In 1917: Upper class women were the primary founders and members of voluntary World War I wartime organizations. They were able to devote much of their time and money to them. Middle-class and lower class women were more likely to be serving as nurses with the military.
In 2017: Any woman who is physically capable of volunteering for the Army, Navy, Air Force, Marines, or National Guard, can choose to do so. Women can take part in any aspect of the military, including combat positions.
In 1917: For the first time, vast numbers of women were able to take jobs outside of the home – and get paid for doing them. They were replacing the men who had been working in various industries when the men went to war.
Some of the jobs women were employed in included: bank clerks, ticket sellers, elevator operators, chauffeur, street car conductor, railroad trackwalker, section hand, locomotive wiper and oiler, locomotive dispatcher, block operator, draw bridge attendant, and employment in machine shops, oil mills, powder and ammunition factories, airplane works, boot blacking and farming. The women in farming were called “farmerettes.”

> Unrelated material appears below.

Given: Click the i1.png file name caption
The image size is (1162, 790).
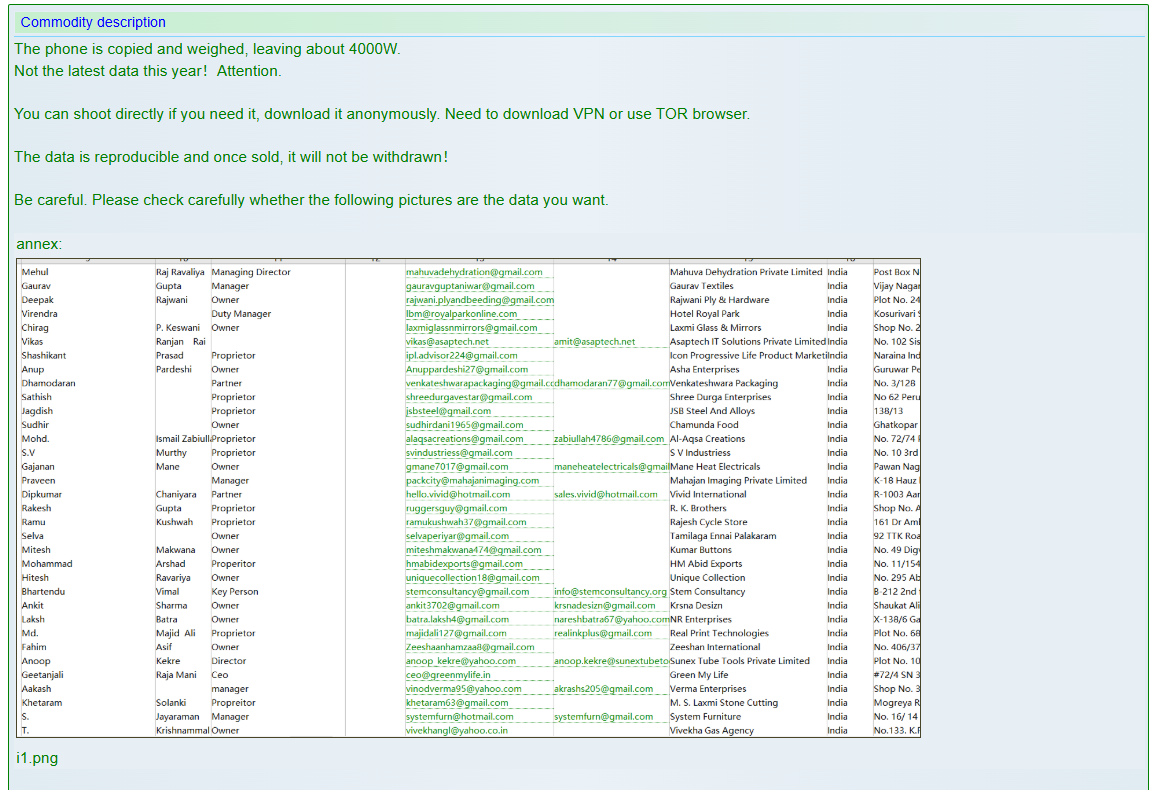Looking at the screenshot, I should tap(37, 758).
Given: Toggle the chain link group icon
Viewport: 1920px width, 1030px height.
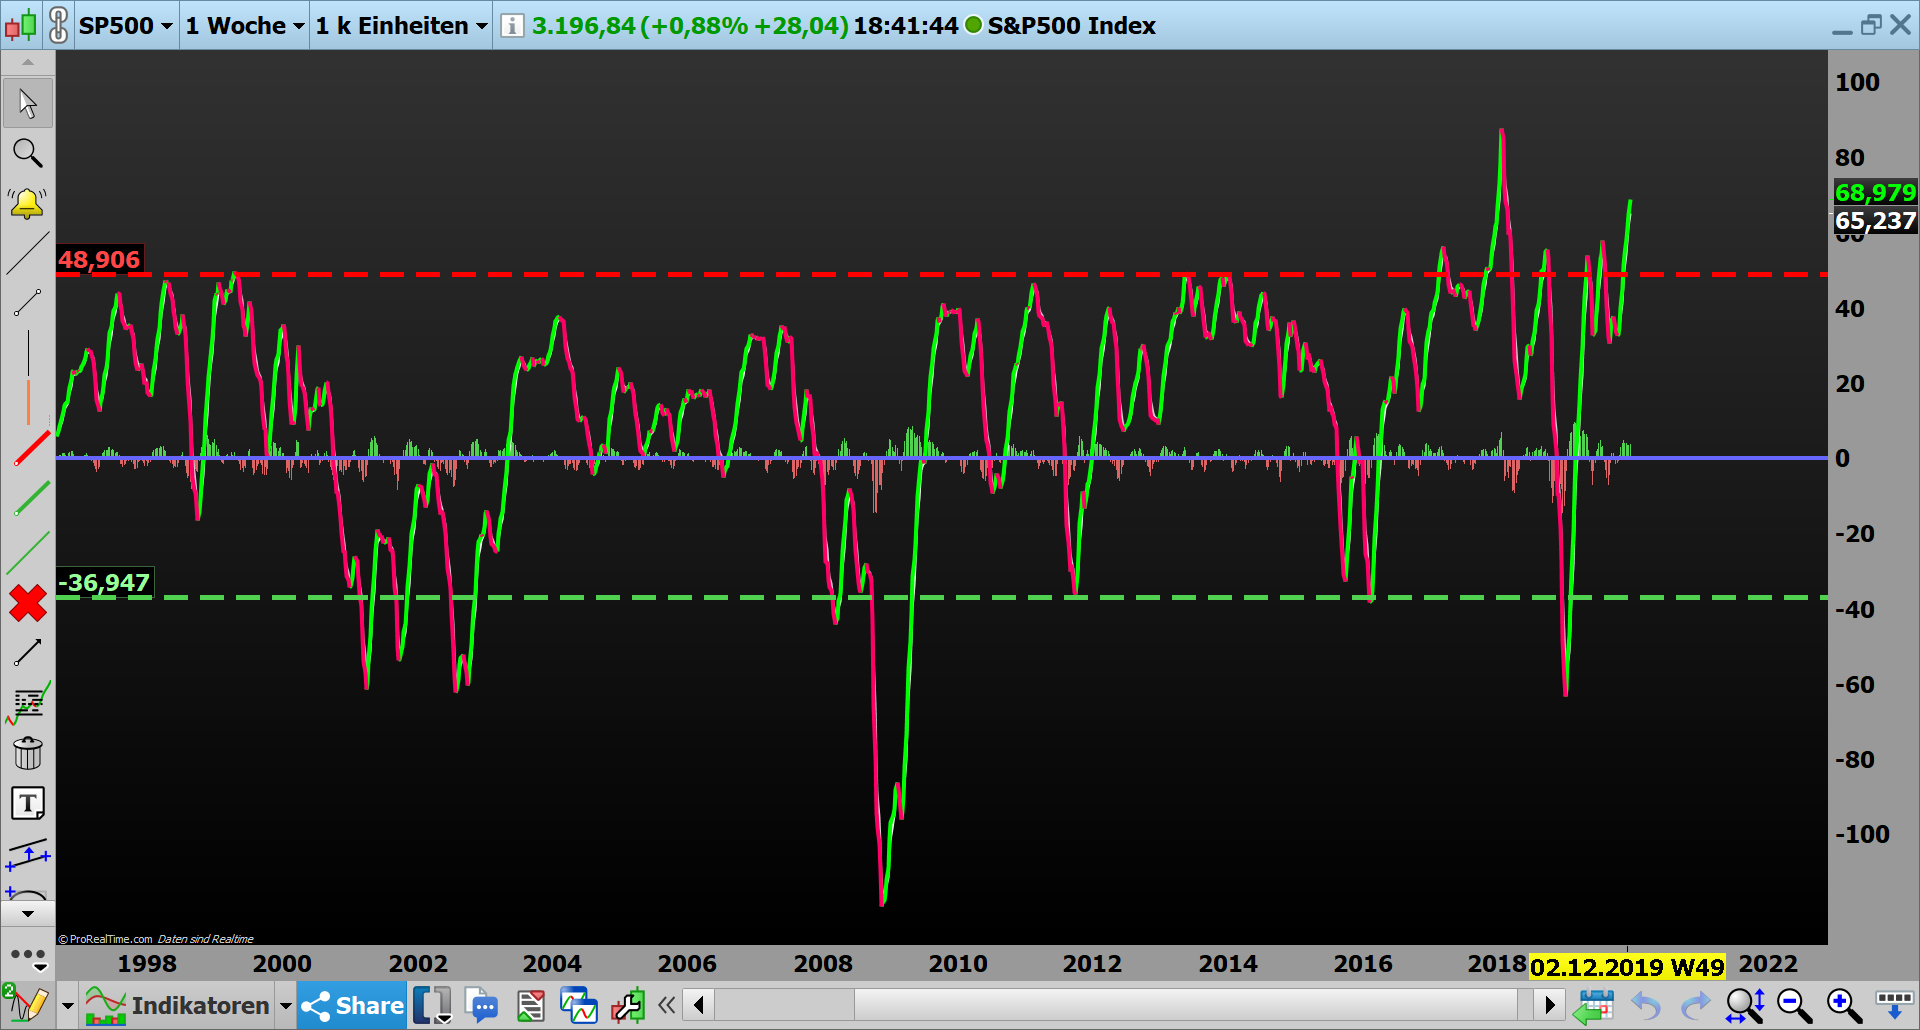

In 2017: Women can apply for, and be hired for, any job for which they have the appropriate qualifications. The Equal Pay Act of 1963 prohibits discrimination on the basis of gender in compensation for substantially similar work under similar conditions. (Despite this, not all employers adhere to that regulation.)
The Civil Rights Act of 1964 prohibits discrimination in hiring on the basis of gender (and other criteria). In the 1970’s Congress passed the Pregnancy Discrimination Act. It made it illegal for employers to exclude pregnancy and childbirth from a woman’s sick leave and health benefit plans.
In 1917: Women did not have the right to vote. The women’s suffrage movement began in the early 1800’s. The Nineteenth Amendment, which granted women the right to vote, was ratified on August 18, 1920.
In 2017: American women have the right to vote. The League of Women Voters is still working to ensure that all eligible voters – particularly ones from traditionally underrepresented or underserved communities – including first time voters, non-college youth, new citizens, minorities, and low-income Americans – have the opportunity to exercise their right to vote.